# Transform and cleanse data for **Silver** table


In [1]:
BRONZE_DATA_PATH: str = "Files/bronze/nishiodens/japan-real-estate-transaction-prices/trade_prices"

StatementMeta(, 6f4bcf72-ab39-4697-a02b-4836d8a46c43, 3, Finished, Available, Finished)

In [2]:
print(BRONZE_DATA_PATH)

StatementMeta(, 6f4bcf72-ab39-4697-a02b-4836d8a46c43, 4, Finished, Available, Finished)

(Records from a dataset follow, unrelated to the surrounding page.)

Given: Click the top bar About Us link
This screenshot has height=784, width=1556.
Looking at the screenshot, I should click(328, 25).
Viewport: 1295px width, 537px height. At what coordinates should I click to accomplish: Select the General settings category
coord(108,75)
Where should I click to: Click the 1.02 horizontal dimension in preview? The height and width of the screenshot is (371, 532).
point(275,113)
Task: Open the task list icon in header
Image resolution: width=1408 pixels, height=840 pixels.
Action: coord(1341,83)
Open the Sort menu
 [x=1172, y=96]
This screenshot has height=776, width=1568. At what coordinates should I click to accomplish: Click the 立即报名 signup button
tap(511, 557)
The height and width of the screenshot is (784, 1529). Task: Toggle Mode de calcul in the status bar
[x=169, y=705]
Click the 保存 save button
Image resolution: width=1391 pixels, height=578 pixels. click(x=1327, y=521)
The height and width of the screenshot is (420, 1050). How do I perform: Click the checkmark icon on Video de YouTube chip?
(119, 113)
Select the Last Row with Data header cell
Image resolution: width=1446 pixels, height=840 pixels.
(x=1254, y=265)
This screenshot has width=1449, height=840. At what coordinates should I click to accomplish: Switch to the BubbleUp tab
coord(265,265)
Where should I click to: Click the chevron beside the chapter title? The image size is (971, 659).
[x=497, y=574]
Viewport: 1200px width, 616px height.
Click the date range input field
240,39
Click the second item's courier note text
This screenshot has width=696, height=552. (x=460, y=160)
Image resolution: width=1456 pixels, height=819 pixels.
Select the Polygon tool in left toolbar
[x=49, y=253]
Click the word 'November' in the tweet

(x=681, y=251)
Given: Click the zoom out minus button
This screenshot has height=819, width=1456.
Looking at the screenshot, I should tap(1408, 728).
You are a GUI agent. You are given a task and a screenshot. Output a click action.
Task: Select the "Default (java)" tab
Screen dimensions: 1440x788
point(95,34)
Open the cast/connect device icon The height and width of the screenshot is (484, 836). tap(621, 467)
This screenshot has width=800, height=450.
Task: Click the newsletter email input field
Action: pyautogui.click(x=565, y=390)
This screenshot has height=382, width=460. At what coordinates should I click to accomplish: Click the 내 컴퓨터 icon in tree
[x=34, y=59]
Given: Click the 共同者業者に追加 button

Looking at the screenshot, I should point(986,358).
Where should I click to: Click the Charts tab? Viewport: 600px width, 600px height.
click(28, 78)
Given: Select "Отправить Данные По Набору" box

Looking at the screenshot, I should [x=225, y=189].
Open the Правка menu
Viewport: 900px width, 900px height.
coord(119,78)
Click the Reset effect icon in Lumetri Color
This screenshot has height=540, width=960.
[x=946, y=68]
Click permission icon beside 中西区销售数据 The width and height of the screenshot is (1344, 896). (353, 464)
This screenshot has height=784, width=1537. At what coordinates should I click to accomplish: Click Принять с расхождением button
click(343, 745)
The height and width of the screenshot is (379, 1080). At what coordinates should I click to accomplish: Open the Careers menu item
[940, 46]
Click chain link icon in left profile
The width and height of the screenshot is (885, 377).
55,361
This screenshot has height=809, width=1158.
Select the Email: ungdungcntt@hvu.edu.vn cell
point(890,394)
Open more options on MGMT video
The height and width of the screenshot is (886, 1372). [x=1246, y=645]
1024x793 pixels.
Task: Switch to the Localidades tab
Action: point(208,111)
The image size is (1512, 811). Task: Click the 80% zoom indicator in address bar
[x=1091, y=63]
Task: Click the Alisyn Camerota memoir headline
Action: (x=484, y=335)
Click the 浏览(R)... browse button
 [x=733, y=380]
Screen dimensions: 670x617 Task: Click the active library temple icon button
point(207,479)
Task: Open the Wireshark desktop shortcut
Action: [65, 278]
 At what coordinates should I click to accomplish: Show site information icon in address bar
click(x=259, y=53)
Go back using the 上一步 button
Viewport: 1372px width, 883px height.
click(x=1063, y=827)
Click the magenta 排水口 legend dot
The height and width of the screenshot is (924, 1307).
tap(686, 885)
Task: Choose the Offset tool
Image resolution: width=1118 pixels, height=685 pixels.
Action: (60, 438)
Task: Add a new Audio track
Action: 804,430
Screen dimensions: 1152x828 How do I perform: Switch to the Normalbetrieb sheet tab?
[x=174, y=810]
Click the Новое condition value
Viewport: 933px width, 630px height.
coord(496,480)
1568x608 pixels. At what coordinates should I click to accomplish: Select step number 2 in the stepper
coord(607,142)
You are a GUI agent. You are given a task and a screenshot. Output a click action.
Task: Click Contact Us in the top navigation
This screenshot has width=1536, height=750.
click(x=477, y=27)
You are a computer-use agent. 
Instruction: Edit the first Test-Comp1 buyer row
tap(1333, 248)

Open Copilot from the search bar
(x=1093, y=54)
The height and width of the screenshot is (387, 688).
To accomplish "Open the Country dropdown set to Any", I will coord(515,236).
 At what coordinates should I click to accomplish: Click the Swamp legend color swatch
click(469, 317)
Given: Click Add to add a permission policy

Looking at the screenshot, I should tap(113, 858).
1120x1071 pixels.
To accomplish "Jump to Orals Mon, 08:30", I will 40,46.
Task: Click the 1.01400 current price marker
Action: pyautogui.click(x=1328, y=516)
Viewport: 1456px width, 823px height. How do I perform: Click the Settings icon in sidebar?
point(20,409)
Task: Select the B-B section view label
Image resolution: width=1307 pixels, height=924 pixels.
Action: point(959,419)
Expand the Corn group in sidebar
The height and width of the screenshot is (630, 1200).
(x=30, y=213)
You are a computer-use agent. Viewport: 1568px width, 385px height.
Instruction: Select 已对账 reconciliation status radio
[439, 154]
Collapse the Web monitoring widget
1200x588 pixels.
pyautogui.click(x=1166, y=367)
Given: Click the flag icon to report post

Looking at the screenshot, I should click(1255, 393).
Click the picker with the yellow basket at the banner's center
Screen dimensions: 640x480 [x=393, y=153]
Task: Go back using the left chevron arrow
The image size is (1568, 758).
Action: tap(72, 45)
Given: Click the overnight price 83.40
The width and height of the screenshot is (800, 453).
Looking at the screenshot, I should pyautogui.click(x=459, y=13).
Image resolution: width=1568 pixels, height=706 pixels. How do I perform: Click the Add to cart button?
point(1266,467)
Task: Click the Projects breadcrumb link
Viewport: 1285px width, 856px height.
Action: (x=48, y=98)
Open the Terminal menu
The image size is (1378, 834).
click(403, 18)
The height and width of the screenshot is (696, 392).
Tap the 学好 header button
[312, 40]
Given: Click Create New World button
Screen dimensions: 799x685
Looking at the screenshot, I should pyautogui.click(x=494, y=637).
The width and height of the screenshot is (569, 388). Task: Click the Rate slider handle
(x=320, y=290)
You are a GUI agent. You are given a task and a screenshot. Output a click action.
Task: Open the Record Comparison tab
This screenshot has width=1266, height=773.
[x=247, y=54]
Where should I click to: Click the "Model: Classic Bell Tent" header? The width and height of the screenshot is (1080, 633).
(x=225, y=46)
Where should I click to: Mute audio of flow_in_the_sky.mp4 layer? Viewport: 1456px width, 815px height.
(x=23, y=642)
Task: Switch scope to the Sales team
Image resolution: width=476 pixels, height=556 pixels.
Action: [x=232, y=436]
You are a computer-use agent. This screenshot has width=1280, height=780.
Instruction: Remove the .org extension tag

Files/bronze/nishiodens/japan-real-estate-transaction-prices/trade_prices


In [3]:
from pyspark.sql import SparkSession
from pyspark.sql.functions import col

StatementMeta(, 6f4bcf72-ab39-4697-a02b-4836d8a46c43, 5, Finished, Available, Finished)

In [4]:
from pyspark.sql.types import *

bronze_schema = StructType([
    StructField("No", IntegerType(), True),
    StructField("Type", StringType(), True),
    StructField("Region", StringType(), True),
    StructField("MunicipalityCode", StringType(), True),
    StructField("Prefecture", StringType(), True),
    StructField("Municipality", StringType(), True),
    StructField("DistrictName", StringType(), True),
    StructField("NearestStation", StringType(), True),
    StructField("TimeToNearestStation", StringType(), True),
    StructField("MinTimeToNearestStation", IntegerType(), True),
    StructField("MaxTimeToNearestStation", IntegerType(), True),
    StructField("TradePrice", LongType(), True),
    StructField("FloorPlan", StringType(), True),
    StructField("Area", DoubleType(), True),
    StructField("AreaIsGreaterFlag", BooleanType(), True),
    StructField("UnitPrice", LongType(), True),
    StructField("PricePerTsubo", DoubleType(), True),
    StructField("LandShape", StringType(), True),
    StructField("Frontage", DoubleType(), True),
    StructField("FrontageIsGreaterFlag", BooleanType(), True),
    StructField("TotalFloorArea", DoubleType(), True),
    StructField("TotalFloorAreaIsGreaterFlag", BooleanType(), True),
    StructField("BuildingYear", IntegerType(), True),
    StructField("PrewarBuilding", BooleanType(), True),
    StructField("Structure", StringType(), True),
    StructField("Use", StringType(), True),
    StructField("Purpose", StringType(), True),
    StructField("Direction", StringType(), True),
    StructField("Classification", StringType(), True),
    StructField("Breadth", DoubleType(), True),
    StructField("CityPlanning", StringType(), True),
    StructField("CoverageRatio", DoubleType(), True),
    StructField("FloorAreaRatio", DoubleType(), True),
    StructField("Period", StringType(), True),
    StructField("Year", IntegerType(), True),
    StructField("Quarter", StringType(), True),
    StructField("Renovation", StringType(), True),
    StructField("Remarks", StringType(), True)
])


StatementMeta(, 6f4bcf72-ab39-4697-a02b-4836d8a46c43, 6, Finished, Available, Finished)

In [5]:
df_bronze = spark.read.format("csv").options(header=True, schema=bronze_schema).load(f"{BRONZE_DATA_PATH}/*.csv")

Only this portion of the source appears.